È boom per l'editoria religiosa. In controtendenza i libri sulla fede

Nella giornata conclusiva della Fiera della piccola e media editoria a Roma un convegno dedicato alla crescita della domanda di libri su tematiche religiose. Dal 2000 a oggi i lettori di testi sulla fede sono passati da 2,6 milioni a oltre tre milioni all'anno.

È boom per l'editoria religiosa: boom di produzione e boom di lettori, tanto da costituire oggi uno dei segmenti di mercato che hanno fatto registrare i tassi di incremento più elevati. Nasce da queste premesse il convegno «Editoria e religione. I perché di un successo» (a cura del «Giornale della libreria» e UELCI) in programma domani 8 dicembre dalle 10.30 alle 12 nella Sala Smeraldo al Palazzo dei Congressi di Roma nell'ambito della giornata conclusiva della Fiera nazionale della Piccola e media editoria «Più libri più liberi».
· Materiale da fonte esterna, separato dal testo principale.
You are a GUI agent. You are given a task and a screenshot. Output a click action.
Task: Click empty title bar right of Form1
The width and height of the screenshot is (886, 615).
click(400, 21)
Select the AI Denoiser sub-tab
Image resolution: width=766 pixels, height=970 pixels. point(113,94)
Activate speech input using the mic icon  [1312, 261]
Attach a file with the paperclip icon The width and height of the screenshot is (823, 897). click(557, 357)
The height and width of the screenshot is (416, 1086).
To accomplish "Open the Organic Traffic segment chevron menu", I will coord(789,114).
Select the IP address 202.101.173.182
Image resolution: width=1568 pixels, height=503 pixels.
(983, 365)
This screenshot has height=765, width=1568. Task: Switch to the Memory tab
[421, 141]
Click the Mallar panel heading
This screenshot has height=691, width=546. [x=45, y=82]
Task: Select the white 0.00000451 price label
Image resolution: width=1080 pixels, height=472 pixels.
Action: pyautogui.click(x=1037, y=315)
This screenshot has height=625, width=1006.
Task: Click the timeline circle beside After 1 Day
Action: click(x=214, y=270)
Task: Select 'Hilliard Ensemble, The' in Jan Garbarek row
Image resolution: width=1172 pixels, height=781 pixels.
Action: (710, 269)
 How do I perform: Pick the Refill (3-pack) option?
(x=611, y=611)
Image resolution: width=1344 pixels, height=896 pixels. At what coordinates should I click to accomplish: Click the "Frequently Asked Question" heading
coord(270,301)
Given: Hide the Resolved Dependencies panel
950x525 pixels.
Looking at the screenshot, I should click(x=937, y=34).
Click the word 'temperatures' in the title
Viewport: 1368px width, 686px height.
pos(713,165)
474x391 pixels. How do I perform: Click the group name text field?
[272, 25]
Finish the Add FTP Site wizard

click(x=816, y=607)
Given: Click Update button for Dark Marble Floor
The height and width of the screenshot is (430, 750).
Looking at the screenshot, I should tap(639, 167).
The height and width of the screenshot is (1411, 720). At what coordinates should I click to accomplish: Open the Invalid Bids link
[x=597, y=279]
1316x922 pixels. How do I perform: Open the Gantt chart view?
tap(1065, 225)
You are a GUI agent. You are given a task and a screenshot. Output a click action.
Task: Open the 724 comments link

Dal 2000 a oggi è cresciuta del 13,8%, in base all'indagine dell'Ufficio studi AIE per UELCI (Unione editori e librai cattolici), la domanda di lettura di libri su tematiche «religiose». I lettori che all'inizio decennio erano 2,650 milioni sono passati a oltre 3 milioni (3,015milioni per la precisione, il 12,5% dei lettori di «almeno un libro nei 12 mesi precedenti»). L'incremento è molto superiore alla crescita media fatta registrare dalla lettura nel nostro Paese nello stesso arco di anni. Rappresenta inoltre uno dei segmenti di domanda più dinamici in Italia, inferiore solo ad «attualità» (+23,6%), «arte e architettura» (+14,7%). Ma, ad esempio, viene prima della manualistica (+12,1%). Le cifre evidenziano un radicale processo di cambiamento nel pubblico dei lettori: di qui l'ingresso di editori laici in questo settore e di autori «religiosi» nei cataloghi di case editrici di saggistica, ecc. Cambia anche il pubblico di riferimento: il fatto che la crescita di interesse riguardi maggiormente le fasce più giovani della popolazione (dal 6,4% al 7,3% tra i 20-24enni; dal 13,4% al 15,0% tra i 45-54enni; oggi il 49,6% dei lettori ha meno di 54 anni), mentre rallenta tra quelle anziane, lascia intravedere anche il profilo di un lettore/acquirente futuro, con il suo effetto onda sulle generazioni attualmente più anziane. Questo inevitabilmente inciderà sull'articolazione dei progetti editoriali, sulla politica degli autori, sui generi, sui linguaggi, sulla grafica di copertina, fino alla stessa distribuzione e presenza nei canali di vendita (dalle librerie dei centri storici ai nuovi luoghi del consumo e dell'aggregazione: centri commerciali, aeroporti, stazioni ferroviarie). Su tutto questo si confronteranno, moderati dal giornalista Saverio Simonelli di Sat2000, Ilario Bertoletti (Morcelliana), Donato Falmi (Città Nuova), Enzo Pagani (Libreria Buonastampa), Giovanni Peresson (Ufficio studi AIE), Don Giacomo Perego (Edizioni San Paolo).